TASK TO CARRY OUT:
Write out exactly the lines running from the one with "Click the invalid password on root row" to the end of the data, including both of those lines and excluding pictures.

--- MATERIAL FOR THIS EXERCISE Enclosed Below ---

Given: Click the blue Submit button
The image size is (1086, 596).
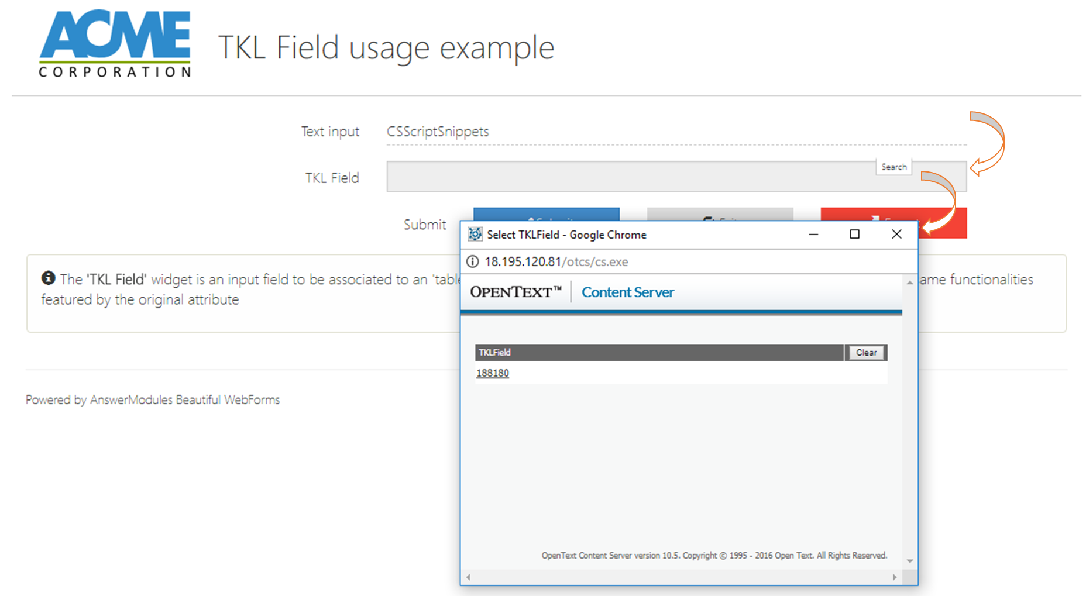Looking at the screenshot, I should click(546, 214).
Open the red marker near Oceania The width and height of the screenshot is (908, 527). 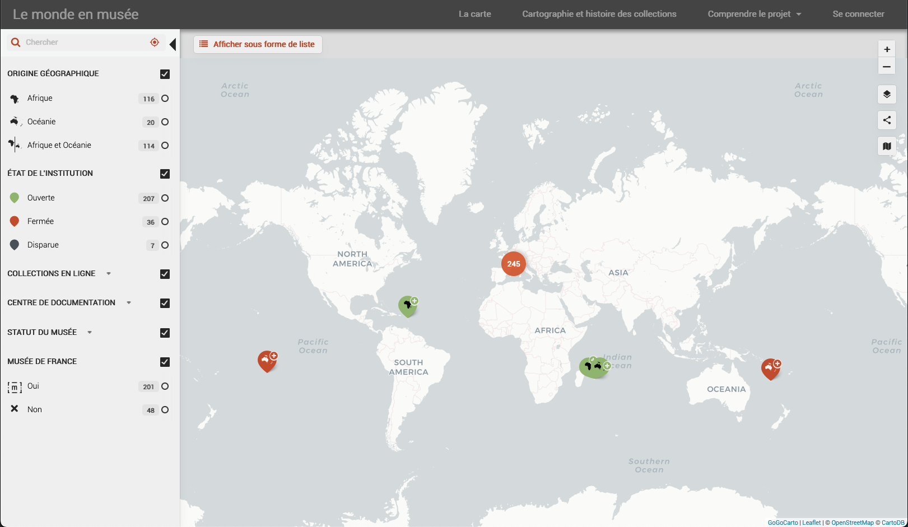[770, 369]
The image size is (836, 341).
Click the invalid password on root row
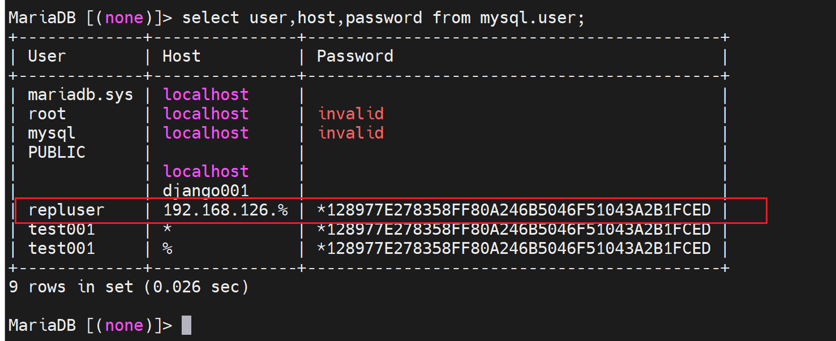pos(351,114)
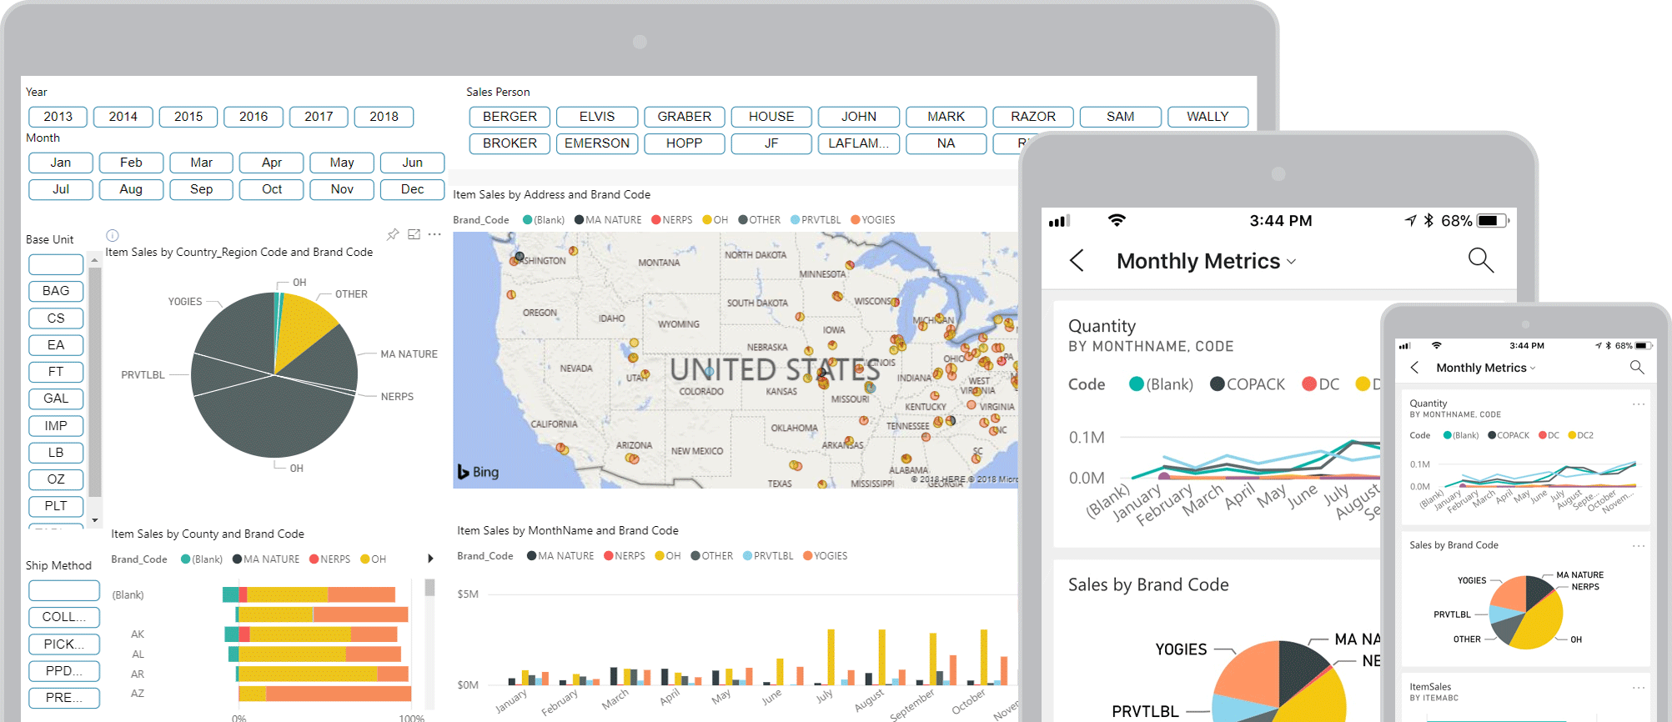Toggle the 2016 year slicer

tap(254, 117)
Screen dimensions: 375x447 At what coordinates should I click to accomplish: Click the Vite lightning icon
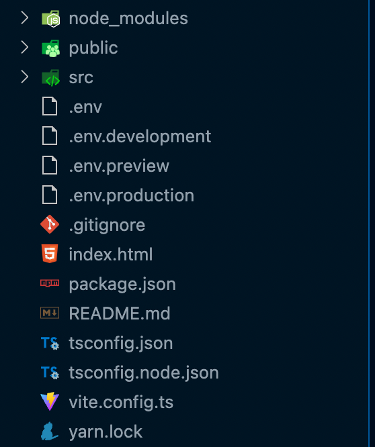click(50, 401)
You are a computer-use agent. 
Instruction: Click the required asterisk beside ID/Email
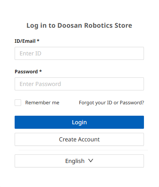(x=38, y=40)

--- End of Enclosed MATERIAL FOR THIS EXERCISE ---

FINISHED TASK:
Click the invalid password on root row
pos(351,114)
Toggle the 2016 year slicer

tap(254, 117)
Screen dimensions: 375x447 At what coordinates should I click to accomplish: Click the Vite lightning icon
click(50, 401)
You are a computer-use agent. 
Instruction: Click the required asterisk beside ID/Email
(x=38, y=40)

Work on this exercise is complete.